So Google started out on the right path, but eventually they went wild and desperate, and did all the things with their product that users probably thought they would never do. So now I'm shopping for a search engine to invest in. DuckDuckGo could be that, except for this one problem. Imho, it's inexorably on the same path that Google was on. That means they're going to spend years of our time pretending that they are still on our side, until one day it'll be blatantly obvious that we just wasted years waiting for them to give take us somewhere we'd want to go . They are using us as pawns, as big techco's always do.
There is an antidote to VC-driven mission creep that "big techco's" are susceptible to.
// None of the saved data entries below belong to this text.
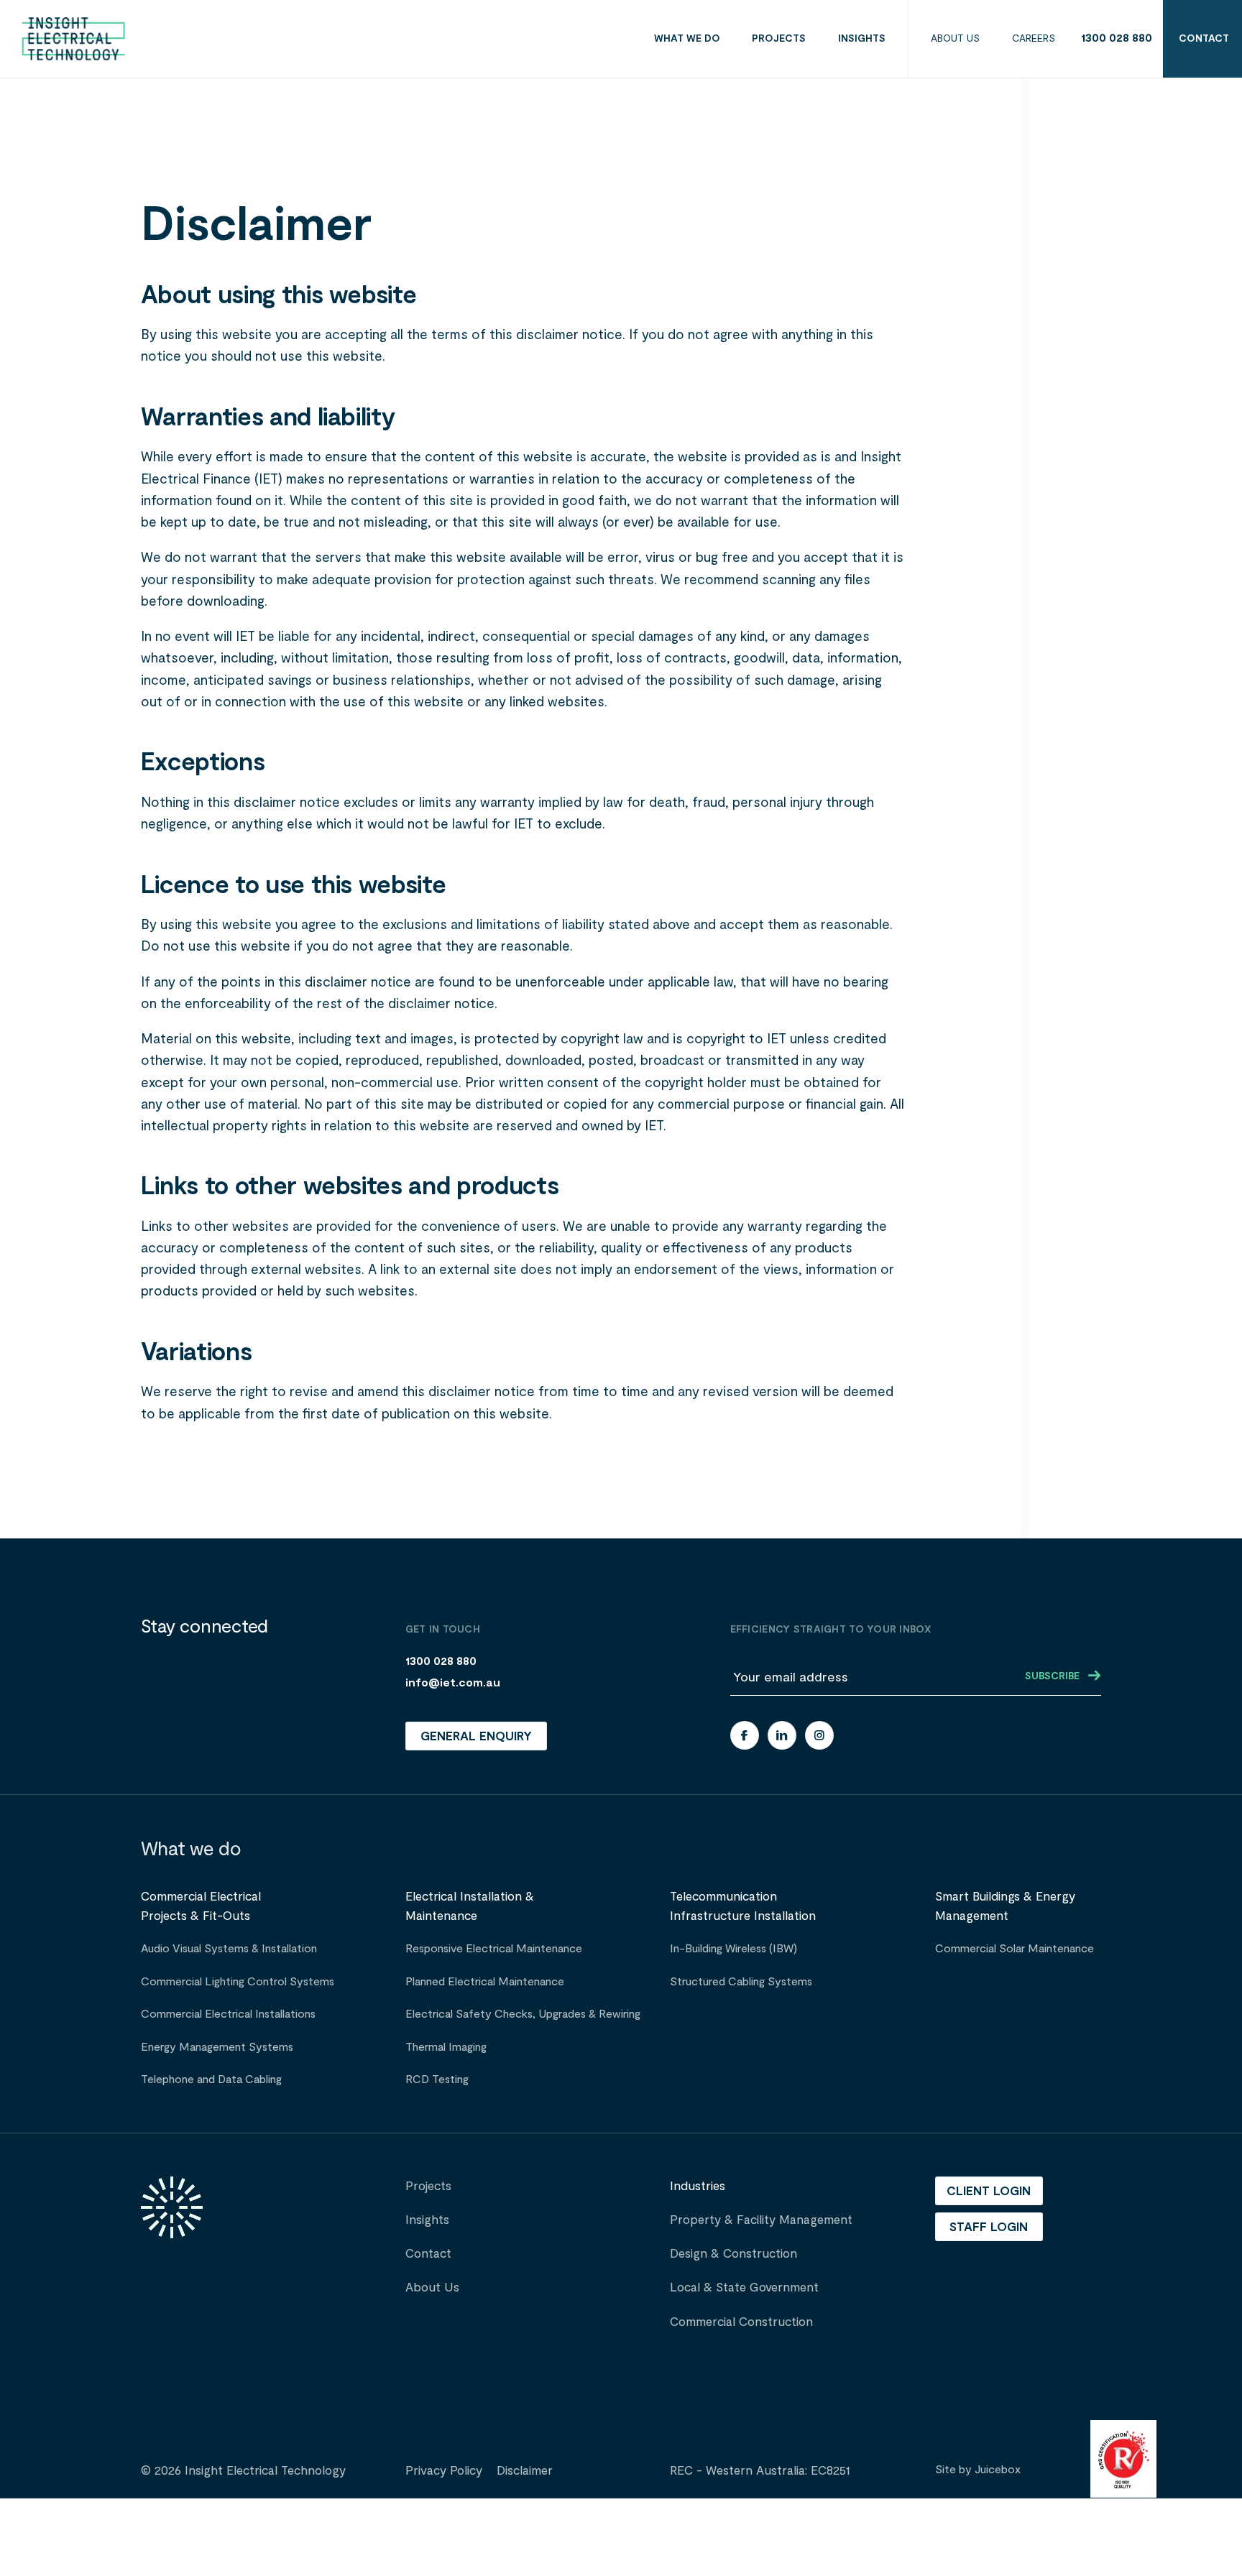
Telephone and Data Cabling (211, 2079)
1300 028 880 (1116, 38)
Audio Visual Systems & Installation (229, 1949)
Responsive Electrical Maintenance (493, 1949)
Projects (428, 2186)
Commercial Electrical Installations (228, 2014)
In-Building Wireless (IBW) (733, 1949)
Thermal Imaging (446, 2047)
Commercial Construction (741, 2322)
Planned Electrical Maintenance (484, 1982)
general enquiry (476, 1737)
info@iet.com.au (452, 1683)
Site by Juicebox (978, 2469)
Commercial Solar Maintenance (1014, 1949)
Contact (428, 2253)
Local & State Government (744, 2287)
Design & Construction (733, 2253)
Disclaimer (525, 2470)
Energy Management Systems (217, 2047)
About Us (432, 2287)
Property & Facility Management (761, 2220)
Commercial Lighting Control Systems (237, 1982)
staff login (988, 2227)
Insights (427, 2220)
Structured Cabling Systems (741, 1982)
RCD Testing (437, 2079)
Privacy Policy (443, 2470)
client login (989, 2191)
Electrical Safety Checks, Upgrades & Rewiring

It is essentially the craigslist model, where you have a small privately held company that is perfectly happy to not maximize profits or expand its reach or really change at all as it grows.
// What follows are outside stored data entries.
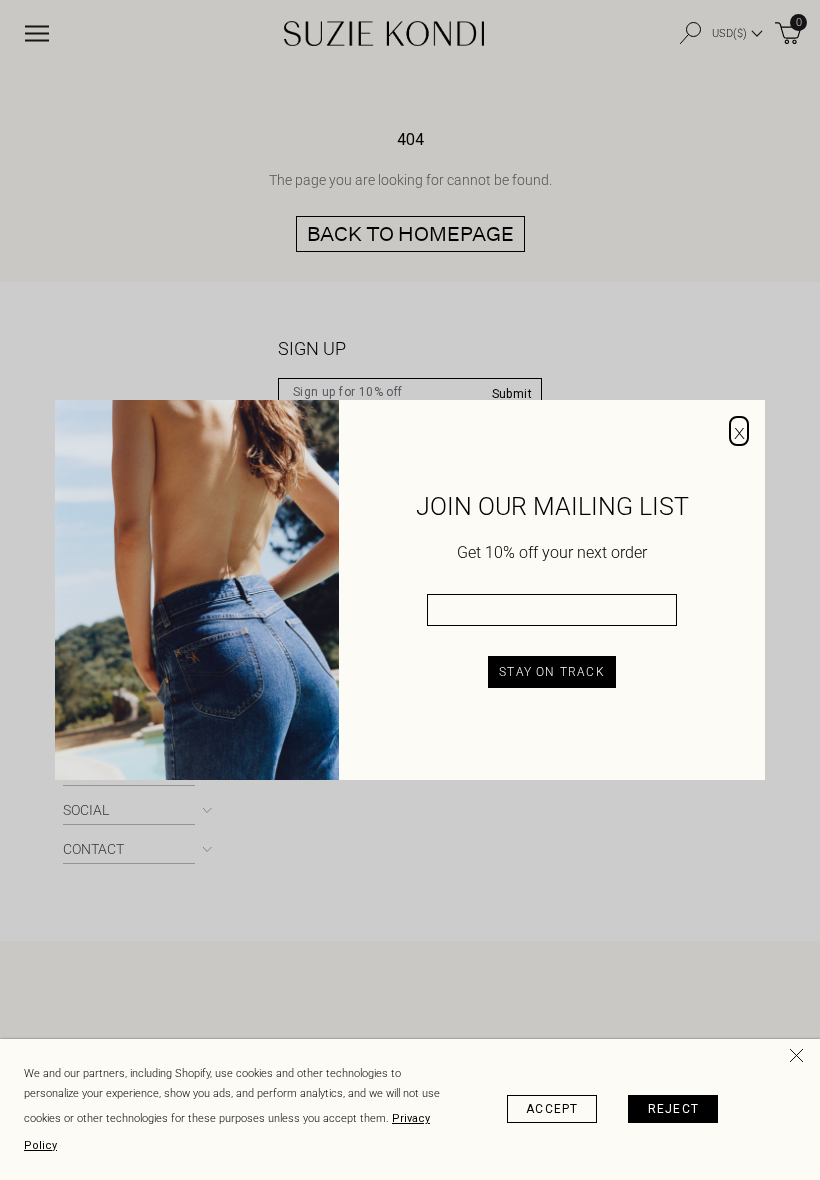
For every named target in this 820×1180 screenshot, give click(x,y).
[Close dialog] (739, 431)
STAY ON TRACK (552, 672)
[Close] (800, 1059)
Pinboard just does bookmarks and Maciej seems to have planned it well enough that he can smoothly scale it up with steadily growing profits and no need for big outside investors. It is a profitable small business that seems to suit his needs just fine.
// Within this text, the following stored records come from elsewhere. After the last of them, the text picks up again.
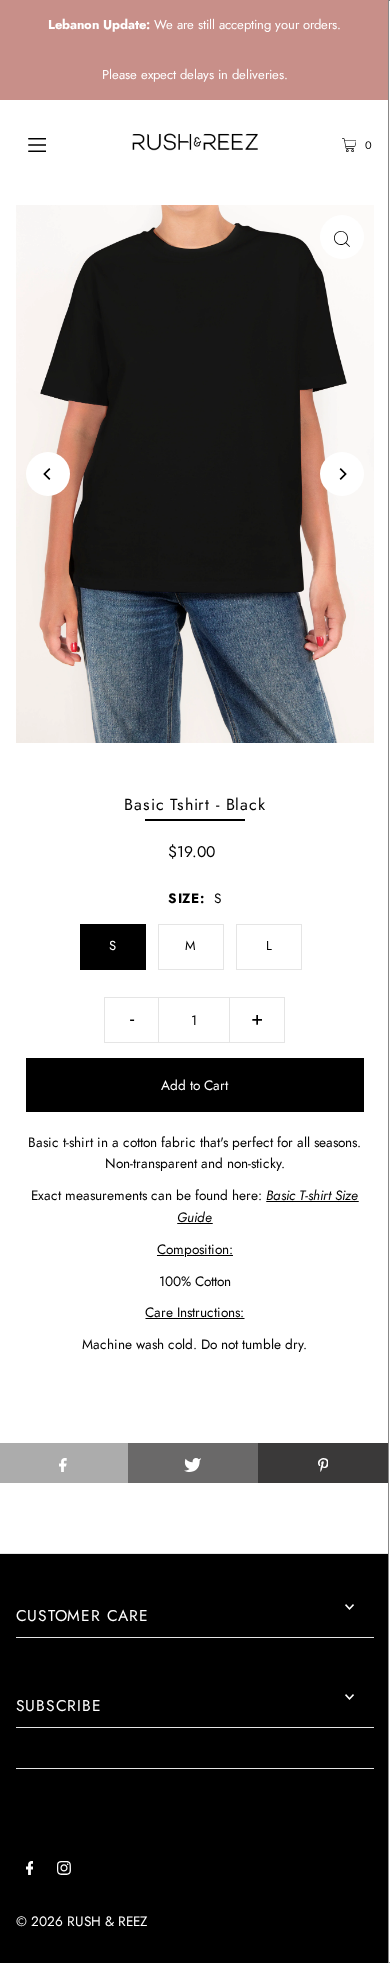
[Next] (342, 474)
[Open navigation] (62, 143)
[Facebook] (30, 1871)
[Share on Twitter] (193, 1463)
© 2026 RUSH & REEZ (81, 1921)
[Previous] (48, 474)
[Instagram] (64, 1871)
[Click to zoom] (342, 237)
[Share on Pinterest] (323, 1463)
So the question is, when will the understanding of search and the availability of storage and processing power make a similar search engine inevitable? Perhaps soon:
Sebastian Thrun, who taught the massive on-line AI class with Peter Norvig at Stanford, has left Stanford to join a startup to offer more online courses. Their first course will teach complete novices how to build their own search engine, in seven weeks.
Google's drive into social may be motivated by a fear of being disrupted in the basic search market. Regardless of what is really going on, Google's actions are making real competition for search likely for the first time in decades.